It is yet to be seen, how the details of the so-called “destination tax” will be worked out, how the revenues will change in the countries where the goods or services are consumed. The two sides of the Atlantic are expected to differ over which companies will be captured by the destination tax. The US seems to be in favor of a cut-off point below the top 100 global revenue-earners, while European countries are expected to push for it to capture many more, probably thousands of firms.

There are some, like Oxfam, who say that 15 percent as global minimum corporate tax rate is far too low, because “it will do little to end the damaging race to the bottom on corporate tax and curtail the widespread use of tax havens.” The new system is not an overhaul, they [the G7] are just “setting the bar so low that companies can just step over it”.

There is one part in Oxfam claims that it is shared by many. It says, it is “not a fair deal. As it stands, this top-down tax pact brokered by just seven countries, ahead of the global deal expected by this summer, will overwhelmingly benefit rich countries and increase inequality. Billions of dollars in revenues lost to tax havens each year would flow to wealthy countries where most of the large multinationals like Amazon and Pfizer are headquartered – regardless if their sales and profits are actually made in developing nations. The G7 can’t expect the majority of the world’s countries to accept crumbs from its table.”

Maybe it was some subconscious that global media used headlines filled with the expression “rich countries”. G7, that includes US, Japan, Canada, Germany, France, UK… are definitely rich.

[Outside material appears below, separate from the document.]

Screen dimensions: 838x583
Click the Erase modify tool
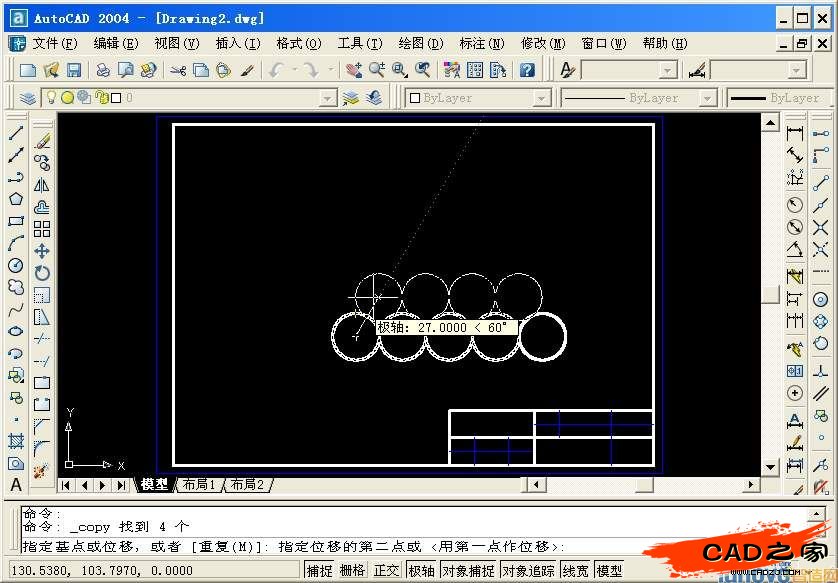point(42,141)
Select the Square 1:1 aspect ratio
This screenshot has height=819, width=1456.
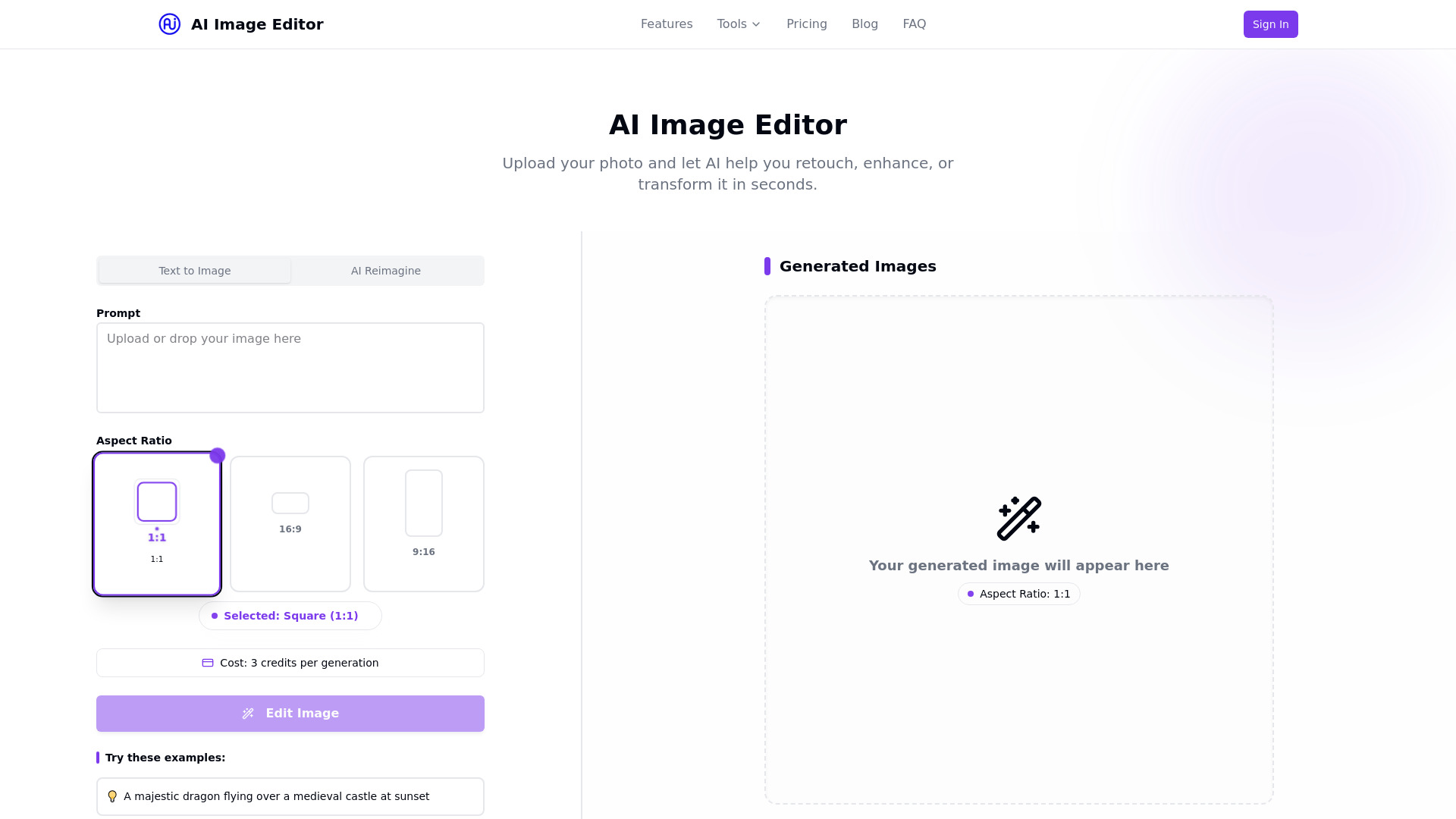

The first was maybe Irish finance minister Paschal Donohoe, who said that any global deal also needed to take account of smaller nations.

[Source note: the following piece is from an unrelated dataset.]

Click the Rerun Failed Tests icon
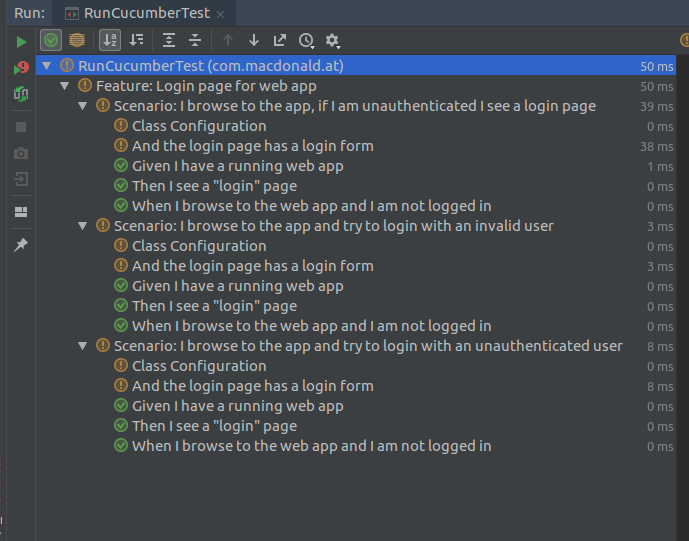689x541 pixels. pos(21,68)

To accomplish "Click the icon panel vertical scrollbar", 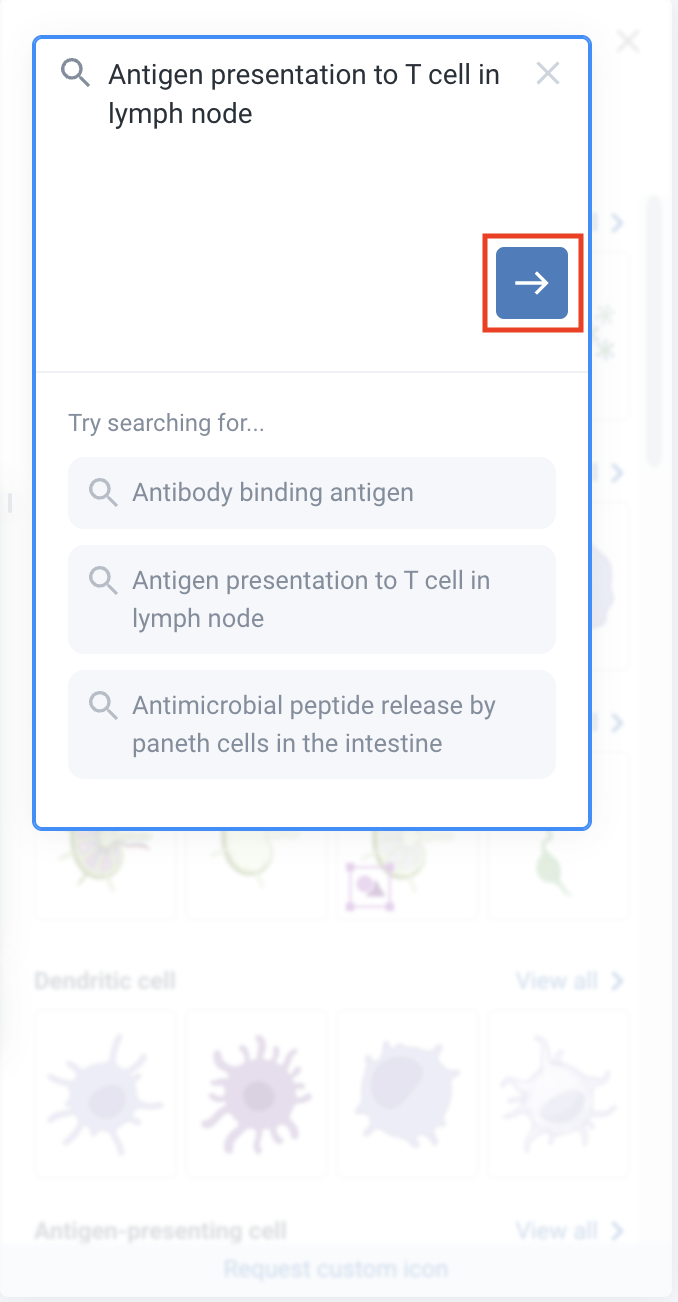I will click(654, 330).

While the big multinationals tend to have their headquarters in G7 countries – they create workplaces in developing countries. Sometimes they are among the largest employers. For example, big multinationals such as Apple, Facebook or Google, directly employ around one in eight workers in Ireland and account for over 80% of corporation tax receipts.

Ireland estimates that its annual corporate tax take is set to be around 20 percent or € 2 billion lower than it otherwise would have been by 2025, if the anticipated changes are put in place.

One of the incentives to make the multinationals move production or services to less developed countries were relatively lower taxes. If there is no more chance to use taxes as magnets, all left for those countries will be cheap workforce. While it still might work, it robs those countries both from resources and development possibilities, binding them in a never-ending cycle of low-added-value – low income – low R&D …

It might be only wishful thinking on Paschal Donohoe’s side, who expressed his hopes that “the tax environment that is developing at the moment is one also that multinationals are evaluating. The reason that I’m very positive about our country’s future and our economy is twofold (…) multinationals are well embedded in terms of the physical infrastructure of our country”.

There must be a way to solve the problem of global corporate taxes that takes into account the interests of small and big economies alike. That doesn’t pit developed and developing countries against each other, in a way similar to the US-Chinese economic relations, that took a nose dive after the gap between the two economies started to close up.